Only a number is wanted here: the count of lines in the data below where the string "computer" occurs.

**Records for the task**
========================================
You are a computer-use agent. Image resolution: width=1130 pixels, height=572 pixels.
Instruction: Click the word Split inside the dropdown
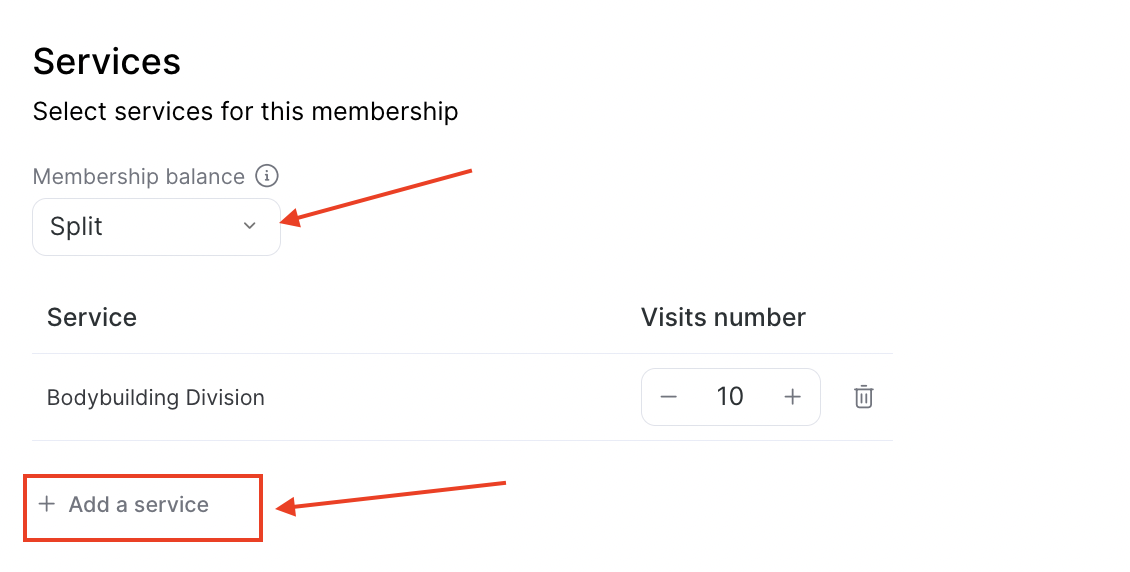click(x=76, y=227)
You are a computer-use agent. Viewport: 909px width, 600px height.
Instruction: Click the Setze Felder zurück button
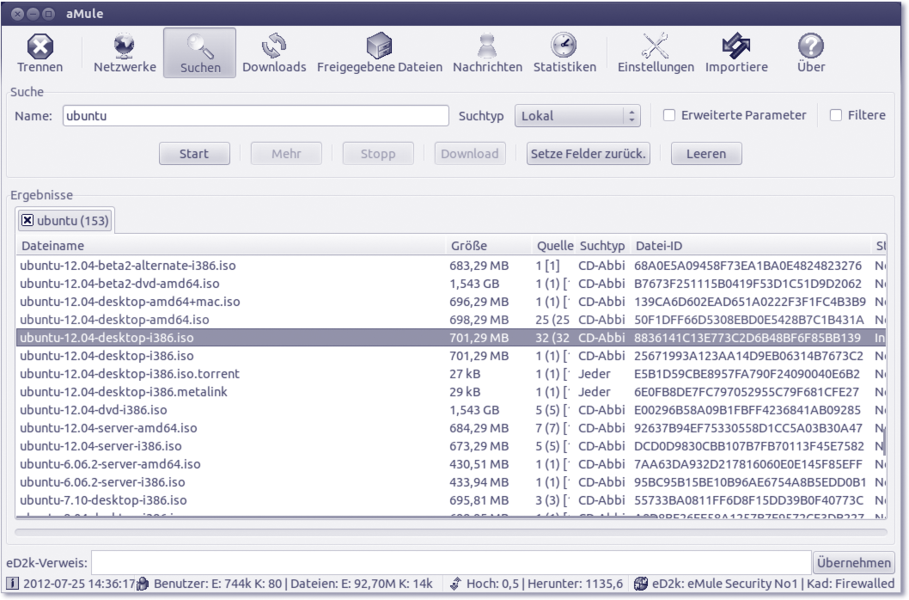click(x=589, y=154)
========================================
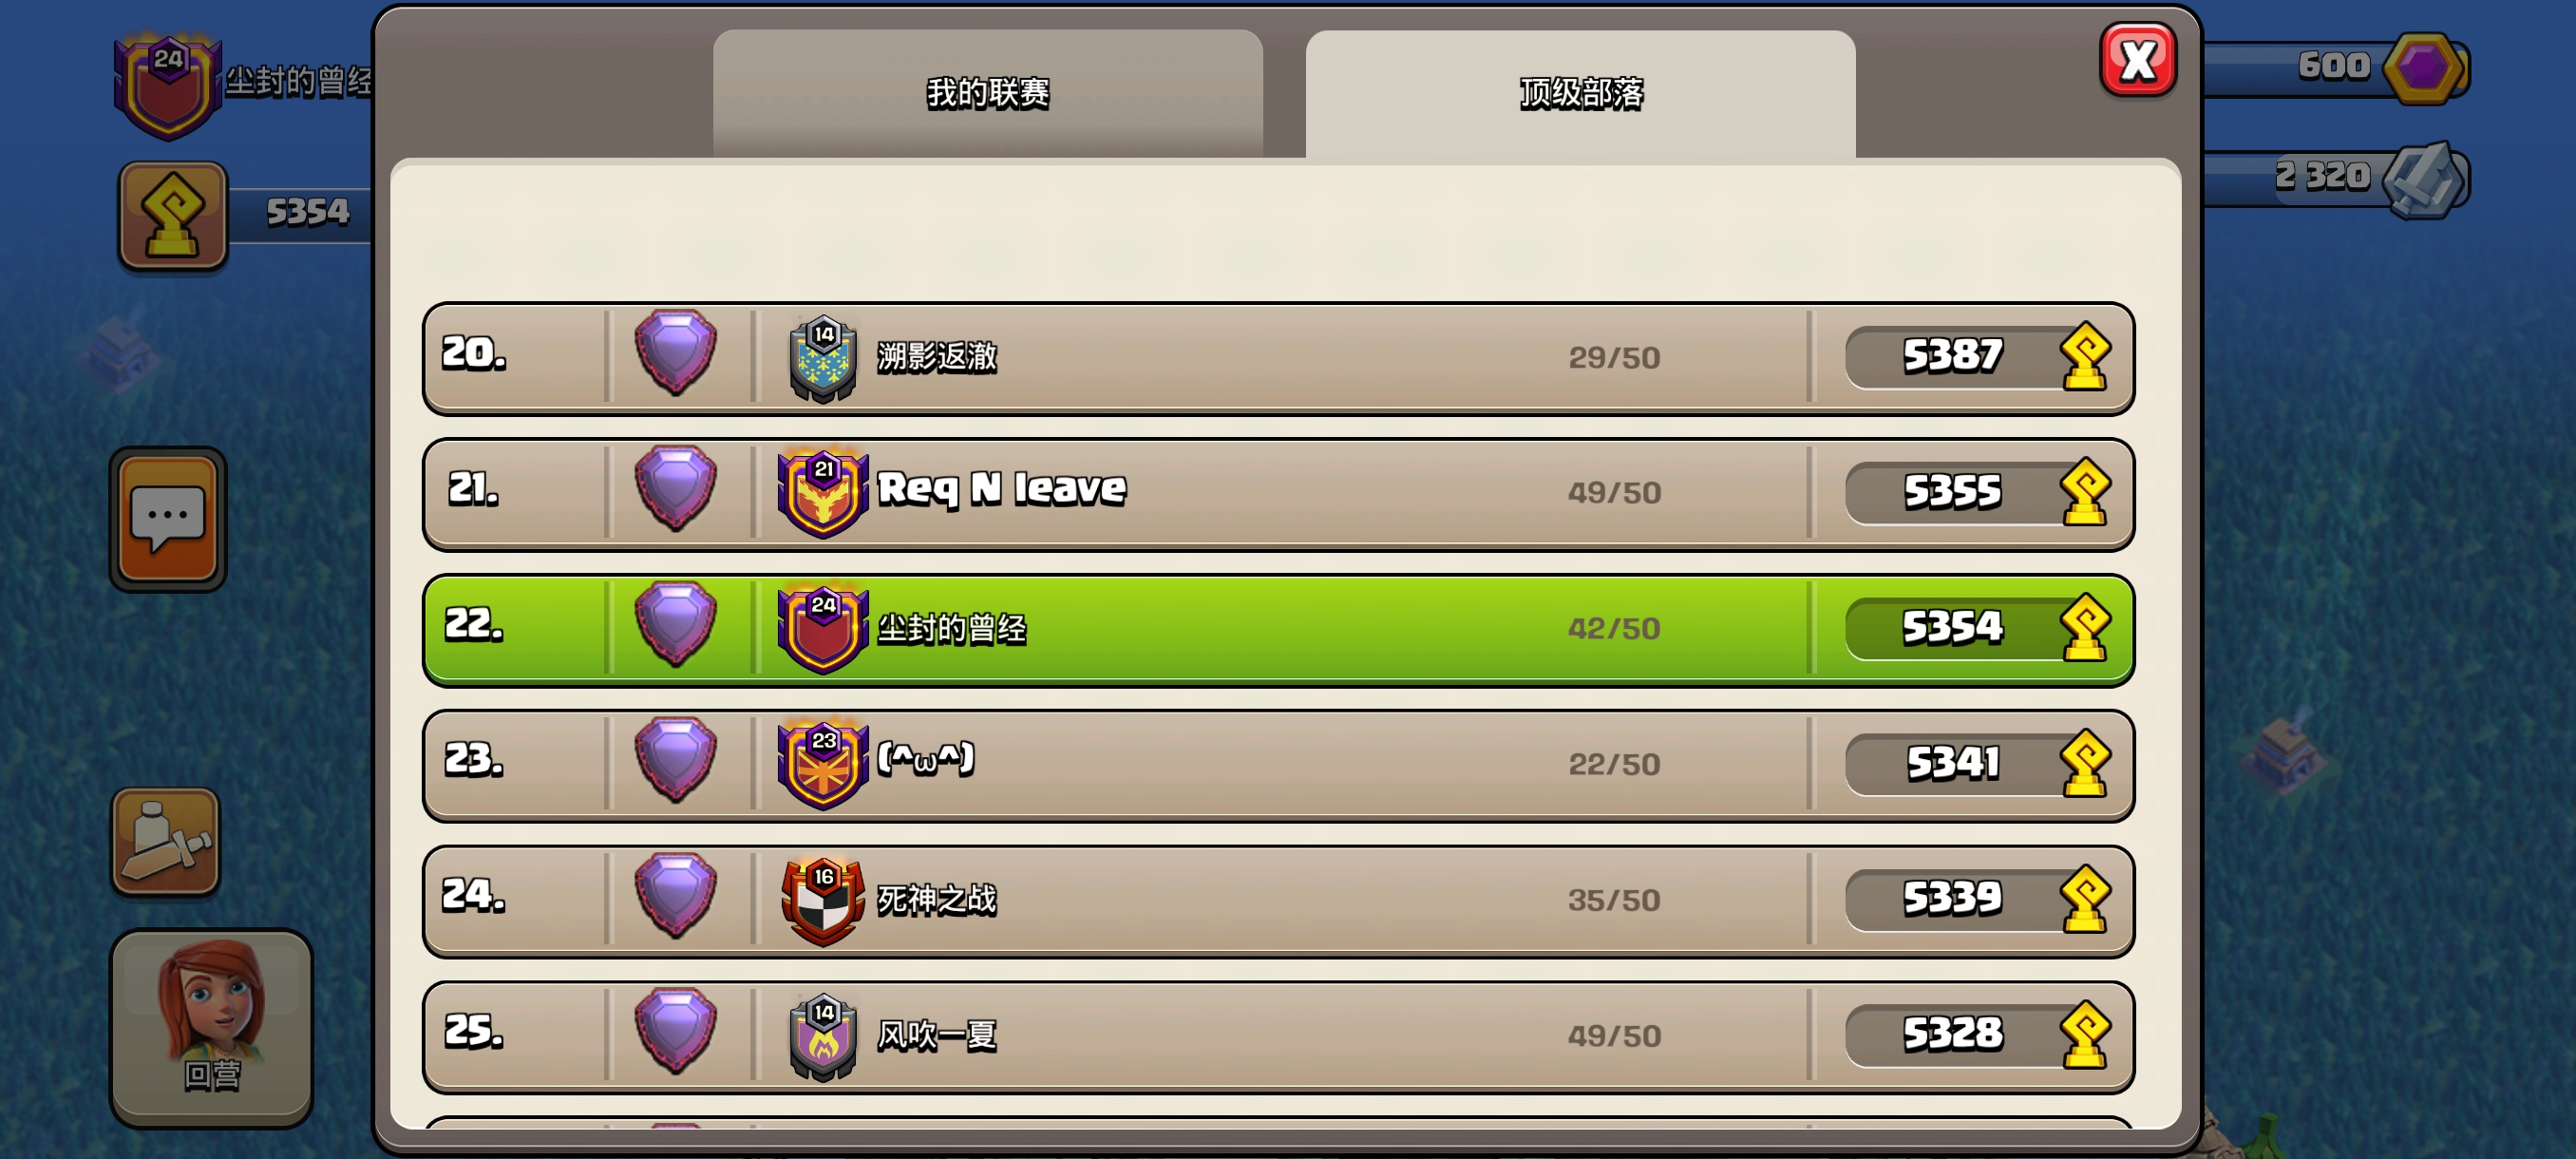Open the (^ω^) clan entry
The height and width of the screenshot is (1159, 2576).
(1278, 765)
========================================
**Task answer**
2